AIM:
Copy the material from the line with "Task: Toggle the sidebar panel button" to the line with "(1109, 261)", changing every "button" to "control" and leaving everything else unchanged.

--- start ---

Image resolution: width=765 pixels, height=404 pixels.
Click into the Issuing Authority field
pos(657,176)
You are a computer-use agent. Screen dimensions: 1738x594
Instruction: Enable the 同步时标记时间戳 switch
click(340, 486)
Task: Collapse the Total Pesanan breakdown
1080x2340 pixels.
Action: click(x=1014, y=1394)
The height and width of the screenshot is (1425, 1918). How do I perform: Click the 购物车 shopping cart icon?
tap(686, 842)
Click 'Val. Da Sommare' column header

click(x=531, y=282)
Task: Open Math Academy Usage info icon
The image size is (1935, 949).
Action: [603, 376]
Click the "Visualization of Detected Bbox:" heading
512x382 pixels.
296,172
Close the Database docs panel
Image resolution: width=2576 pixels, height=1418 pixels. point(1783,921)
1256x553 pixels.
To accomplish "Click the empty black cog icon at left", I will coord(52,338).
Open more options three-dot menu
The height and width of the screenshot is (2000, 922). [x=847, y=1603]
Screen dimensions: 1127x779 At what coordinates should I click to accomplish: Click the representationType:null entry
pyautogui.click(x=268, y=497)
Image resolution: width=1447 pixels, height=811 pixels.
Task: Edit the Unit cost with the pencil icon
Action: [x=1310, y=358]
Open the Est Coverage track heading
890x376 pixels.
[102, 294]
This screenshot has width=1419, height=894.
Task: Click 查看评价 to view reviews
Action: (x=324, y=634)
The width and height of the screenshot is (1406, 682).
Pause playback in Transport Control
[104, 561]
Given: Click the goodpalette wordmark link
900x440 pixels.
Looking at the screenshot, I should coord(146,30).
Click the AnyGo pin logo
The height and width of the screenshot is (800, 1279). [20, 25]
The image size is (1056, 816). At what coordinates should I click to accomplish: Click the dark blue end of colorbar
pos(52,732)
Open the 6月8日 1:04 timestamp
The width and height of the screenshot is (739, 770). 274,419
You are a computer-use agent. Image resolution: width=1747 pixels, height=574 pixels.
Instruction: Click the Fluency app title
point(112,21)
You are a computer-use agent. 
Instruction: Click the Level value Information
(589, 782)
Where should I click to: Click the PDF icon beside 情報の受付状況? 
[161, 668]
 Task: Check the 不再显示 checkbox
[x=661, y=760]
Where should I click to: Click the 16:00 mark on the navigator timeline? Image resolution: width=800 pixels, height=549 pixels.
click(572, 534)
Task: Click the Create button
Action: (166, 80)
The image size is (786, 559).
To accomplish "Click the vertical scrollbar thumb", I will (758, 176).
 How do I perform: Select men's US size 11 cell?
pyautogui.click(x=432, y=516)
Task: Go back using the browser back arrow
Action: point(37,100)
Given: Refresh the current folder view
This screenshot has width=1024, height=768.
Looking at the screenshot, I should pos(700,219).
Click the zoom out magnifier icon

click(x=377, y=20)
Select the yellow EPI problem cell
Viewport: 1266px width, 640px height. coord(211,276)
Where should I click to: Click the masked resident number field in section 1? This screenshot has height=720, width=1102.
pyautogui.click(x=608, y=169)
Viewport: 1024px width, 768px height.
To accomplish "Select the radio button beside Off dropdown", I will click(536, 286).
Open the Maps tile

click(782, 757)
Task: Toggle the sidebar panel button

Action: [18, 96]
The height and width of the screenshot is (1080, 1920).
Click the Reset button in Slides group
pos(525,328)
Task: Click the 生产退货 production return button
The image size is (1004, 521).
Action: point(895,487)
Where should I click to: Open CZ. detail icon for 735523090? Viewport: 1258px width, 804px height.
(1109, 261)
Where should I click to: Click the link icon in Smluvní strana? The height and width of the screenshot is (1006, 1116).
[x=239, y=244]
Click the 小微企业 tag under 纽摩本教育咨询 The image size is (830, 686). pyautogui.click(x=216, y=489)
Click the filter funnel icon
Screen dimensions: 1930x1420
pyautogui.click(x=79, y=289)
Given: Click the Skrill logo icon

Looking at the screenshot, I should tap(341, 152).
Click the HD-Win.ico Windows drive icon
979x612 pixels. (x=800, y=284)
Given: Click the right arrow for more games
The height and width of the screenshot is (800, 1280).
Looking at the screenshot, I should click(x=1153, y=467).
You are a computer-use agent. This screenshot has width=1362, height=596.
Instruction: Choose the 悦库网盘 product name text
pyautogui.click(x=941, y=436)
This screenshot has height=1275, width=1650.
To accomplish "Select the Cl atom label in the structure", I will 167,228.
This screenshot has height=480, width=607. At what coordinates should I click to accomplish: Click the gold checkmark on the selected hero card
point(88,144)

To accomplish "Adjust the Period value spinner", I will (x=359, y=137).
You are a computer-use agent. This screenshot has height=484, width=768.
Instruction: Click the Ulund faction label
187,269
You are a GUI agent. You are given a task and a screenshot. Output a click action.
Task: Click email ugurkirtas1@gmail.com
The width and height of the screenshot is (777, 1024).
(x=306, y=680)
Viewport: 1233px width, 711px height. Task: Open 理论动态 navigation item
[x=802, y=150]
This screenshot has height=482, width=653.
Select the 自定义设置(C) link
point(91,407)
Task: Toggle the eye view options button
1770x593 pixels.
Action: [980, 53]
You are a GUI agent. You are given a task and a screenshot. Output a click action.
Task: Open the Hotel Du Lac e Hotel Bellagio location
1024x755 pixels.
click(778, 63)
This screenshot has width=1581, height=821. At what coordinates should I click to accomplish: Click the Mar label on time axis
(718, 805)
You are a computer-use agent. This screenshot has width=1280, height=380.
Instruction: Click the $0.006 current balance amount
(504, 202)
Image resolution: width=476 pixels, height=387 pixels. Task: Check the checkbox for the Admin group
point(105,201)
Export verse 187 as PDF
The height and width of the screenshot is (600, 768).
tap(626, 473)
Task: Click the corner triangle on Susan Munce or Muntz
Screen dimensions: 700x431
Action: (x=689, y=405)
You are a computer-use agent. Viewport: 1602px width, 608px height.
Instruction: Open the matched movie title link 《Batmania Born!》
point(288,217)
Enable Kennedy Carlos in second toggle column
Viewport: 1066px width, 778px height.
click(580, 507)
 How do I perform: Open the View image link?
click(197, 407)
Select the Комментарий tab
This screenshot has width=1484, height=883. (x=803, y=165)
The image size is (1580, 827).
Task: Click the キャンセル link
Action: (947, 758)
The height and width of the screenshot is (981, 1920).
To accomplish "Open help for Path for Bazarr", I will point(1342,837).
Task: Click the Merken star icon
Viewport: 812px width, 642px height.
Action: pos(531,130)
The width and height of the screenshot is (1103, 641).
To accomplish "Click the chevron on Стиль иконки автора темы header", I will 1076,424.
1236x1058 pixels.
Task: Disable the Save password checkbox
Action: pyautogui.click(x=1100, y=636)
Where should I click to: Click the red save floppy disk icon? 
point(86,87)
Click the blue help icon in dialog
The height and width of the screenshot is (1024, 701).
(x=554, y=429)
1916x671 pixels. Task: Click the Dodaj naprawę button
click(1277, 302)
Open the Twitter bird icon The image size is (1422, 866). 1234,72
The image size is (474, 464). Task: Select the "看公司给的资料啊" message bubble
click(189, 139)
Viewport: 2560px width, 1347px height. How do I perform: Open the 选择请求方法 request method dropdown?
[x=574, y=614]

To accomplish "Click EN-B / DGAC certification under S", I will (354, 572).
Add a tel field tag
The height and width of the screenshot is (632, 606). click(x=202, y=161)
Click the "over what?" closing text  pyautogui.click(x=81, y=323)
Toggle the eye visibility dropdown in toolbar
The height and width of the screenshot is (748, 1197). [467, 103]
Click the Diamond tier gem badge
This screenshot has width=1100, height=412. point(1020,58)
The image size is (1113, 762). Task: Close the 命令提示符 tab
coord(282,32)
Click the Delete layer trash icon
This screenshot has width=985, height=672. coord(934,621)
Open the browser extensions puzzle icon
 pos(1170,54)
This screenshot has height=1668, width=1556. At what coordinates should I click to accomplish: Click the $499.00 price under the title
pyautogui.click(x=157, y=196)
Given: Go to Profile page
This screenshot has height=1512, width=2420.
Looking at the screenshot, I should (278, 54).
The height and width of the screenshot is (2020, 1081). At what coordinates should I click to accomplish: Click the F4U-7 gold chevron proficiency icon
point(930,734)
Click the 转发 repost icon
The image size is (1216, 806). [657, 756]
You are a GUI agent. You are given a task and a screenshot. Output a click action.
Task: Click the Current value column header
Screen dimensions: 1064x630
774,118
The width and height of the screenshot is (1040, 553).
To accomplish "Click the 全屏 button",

--- end ---

PROBLEM SOLUTION:
Task: Toggle the sidebar panel control

Action: [18, 96]
The height and width of the screenshot is (1080, 1920).
Click the Reset control in Slides group
pos(525,328)
Task: Click the 生产退货 production return control
The image size is (1004, 521).
Action: point(895,487)
Where should I click to: Open CZ. detail icon for 735523090? Viewport: 1258px width, 804px height.
(1109, 261)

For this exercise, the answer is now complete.